◆ The problem ◆
Please count the lines in the listing below that contain the word "height", matching case exactly, and give only that number.
==================================================
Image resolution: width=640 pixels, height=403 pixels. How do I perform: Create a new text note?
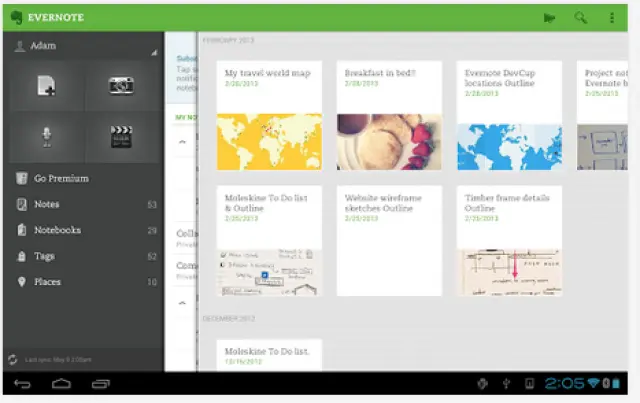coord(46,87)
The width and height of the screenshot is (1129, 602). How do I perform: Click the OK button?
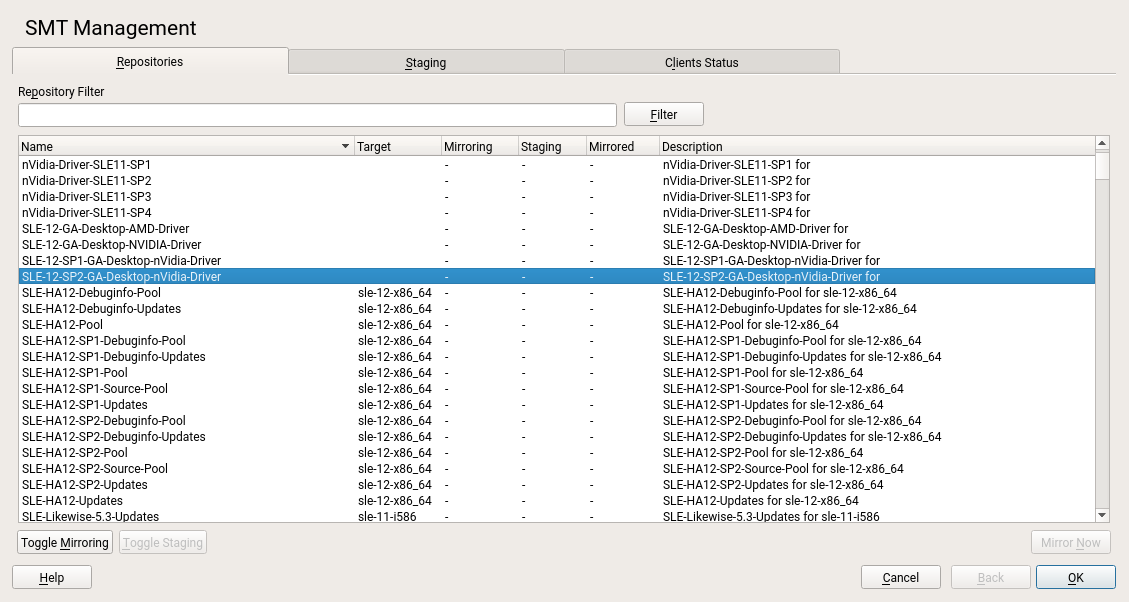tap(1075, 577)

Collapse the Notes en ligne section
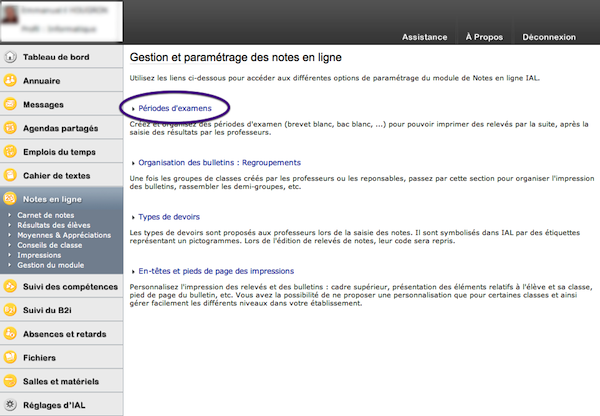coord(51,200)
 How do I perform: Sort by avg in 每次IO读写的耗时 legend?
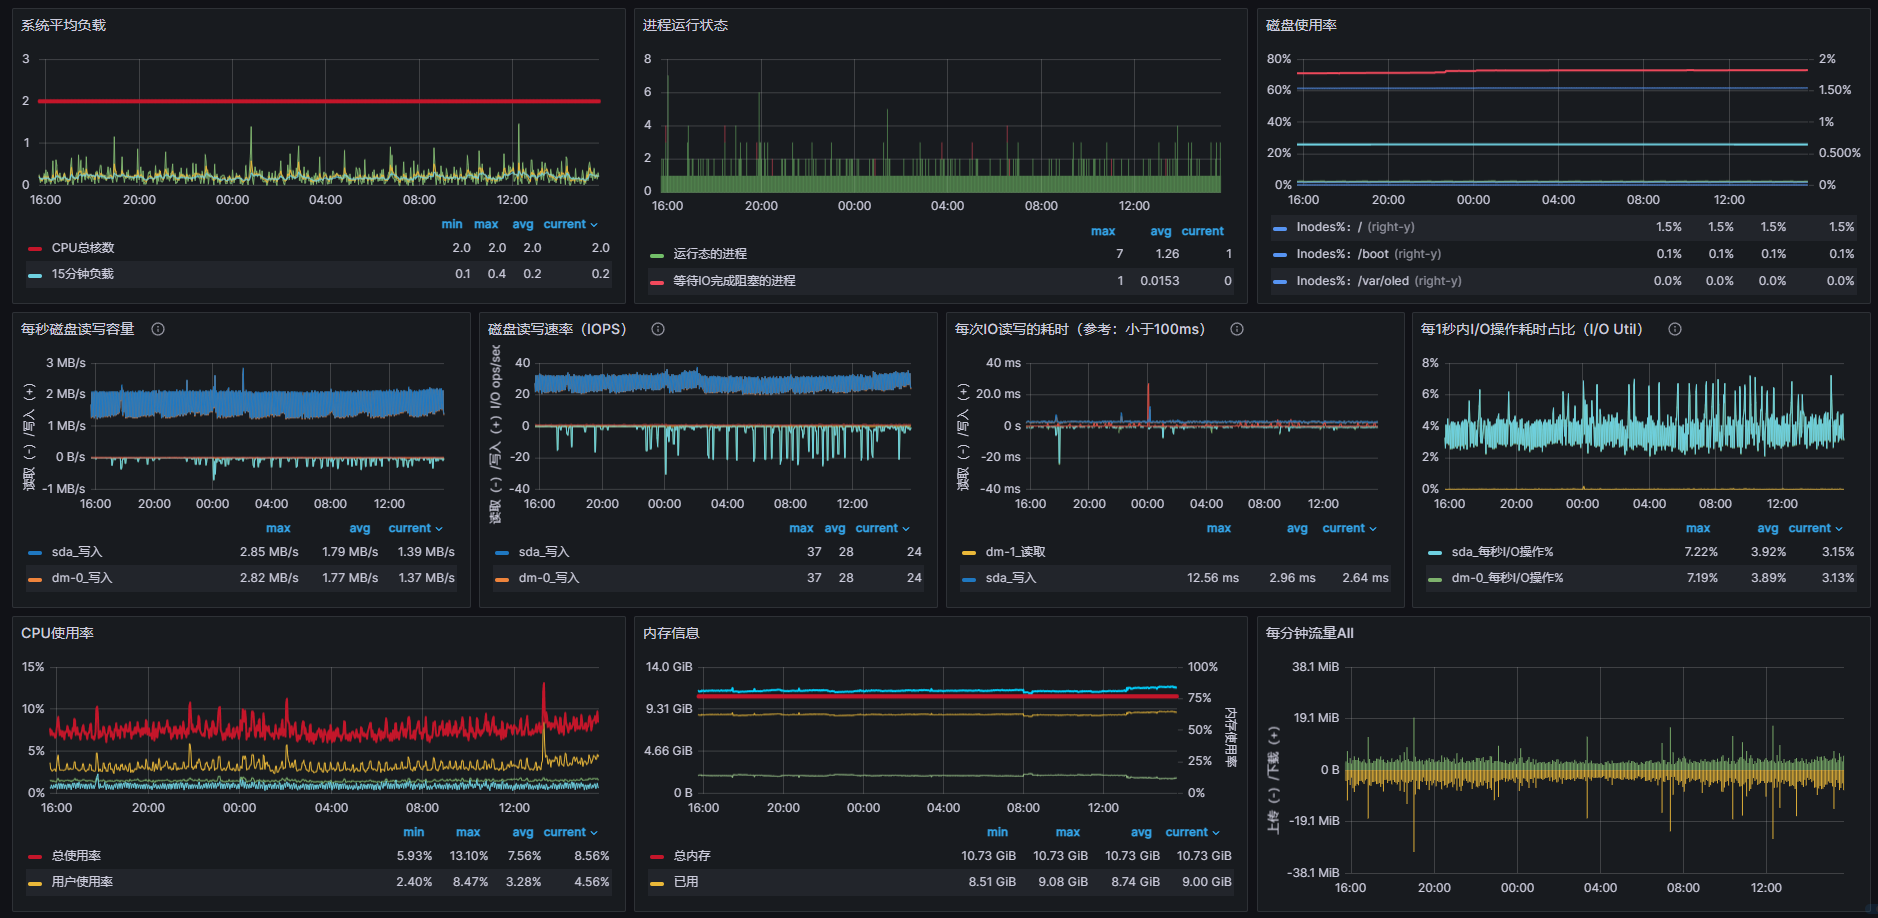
==================================================
◆ Exercise response ◆
2